The Rev. Maack is a Lutheran pastor from the Baltimore, Md., area. He served as a military chaplain for many years, beginning as a reserve chaplain at Carswell Air Force Base in Texas. In 1986, he began active duty status and was assigned to Chanute Air Force Base in Illinois. While in Illinois, he earned a master of education in guidance and counseling from Eastern Illinois University in Charleston, Illinois in 1988. He was also assigned to Hickam AFB, Hawaii from 1990 to 1993; Langley AFB, Virginia from 1993 to 1996; Spangdahlem AB Germany from 1996 to 2000; Little Rock AFB, Arkansas from 2000 to 2003; and McGuire AFB, New Jersey from 2003 to 2005
Maack served in a variety of ministries throughout his Air Force career. While serving as a Protestant chaplain at several bases, he also helped with Mount Pinatubo evacuation efforts in Hawaii (1991); Hurricane Iniki relief at Kauai, Hawaii (1992); Haitian refugees in Cuba (1994); mission trips and pastoral visitation to orphanages in Zagreb, Croatia (1997) and Bratislava, Slovak Republic (1998); Habitat for Humanity (2002); and tsunami relief in Thailand (2005). Some of the other highlights were his ministry to several deployed locations, including Jordan, Egypt, Korea, Guantanamo Bay, Cuba, Italy, Denmark, Spain, Kosovo, Croatia, Hungary, Macedonia, Peru, Brazil, Bahrain and Bosnia-Herzegovina.

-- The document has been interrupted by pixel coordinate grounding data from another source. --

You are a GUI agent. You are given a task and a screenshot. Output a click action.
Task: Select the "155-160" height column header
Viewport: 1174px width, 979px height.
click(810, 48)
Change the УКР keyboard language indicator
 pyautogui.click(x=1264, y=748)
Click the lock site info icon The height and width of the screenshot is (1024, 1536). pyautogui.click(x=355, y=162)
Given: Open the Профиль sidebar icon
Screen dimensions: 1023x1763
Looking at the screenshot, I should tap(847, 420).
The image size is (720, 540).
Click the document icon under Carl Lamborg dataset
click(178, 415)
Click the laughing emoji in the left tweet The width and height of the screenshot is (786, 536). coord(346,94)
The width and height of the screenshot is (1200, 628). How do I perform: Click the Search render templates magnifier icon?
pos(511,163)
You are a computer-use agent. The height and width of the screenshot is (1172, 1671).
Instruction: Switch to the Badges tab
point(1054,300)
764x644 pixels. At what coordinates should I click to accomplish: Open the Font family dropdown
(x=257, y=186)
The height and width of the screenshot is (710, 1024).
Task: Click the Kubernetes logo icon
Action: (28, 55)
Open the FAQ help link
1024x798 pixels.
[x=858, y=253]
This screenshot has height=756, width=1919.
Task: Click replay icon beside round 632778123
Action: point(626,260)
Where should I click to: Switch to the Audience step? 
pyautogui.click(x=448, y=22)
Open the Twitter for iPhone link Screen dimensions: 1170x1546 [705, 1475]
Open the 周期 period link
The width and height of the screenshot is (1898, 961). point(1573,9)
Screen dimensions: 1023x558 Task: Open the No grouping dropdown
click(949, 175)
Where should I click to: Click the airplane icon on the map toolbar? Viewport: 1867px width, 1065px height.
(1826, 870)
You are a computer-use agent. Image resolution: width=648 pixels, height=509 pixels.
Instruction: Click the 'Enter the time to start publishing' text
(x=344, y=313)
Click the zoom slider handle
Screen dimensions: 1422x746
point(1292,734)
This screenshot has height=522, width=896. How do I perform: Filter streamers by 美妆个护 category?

In 2005, Maack accepted a call to become executive director of the Lutheran Mission Society, a century-old Christian health and welfare agency headquartered in Baltimore, Md. His wife, Susan, teaches music at St. Martin’s Lutheran School in Annapolis. They are the parents of Linda Maack, a graduating senior, and Christine Maack, a 2007 graduate of L-R who will receive a master’s degree from the university this year.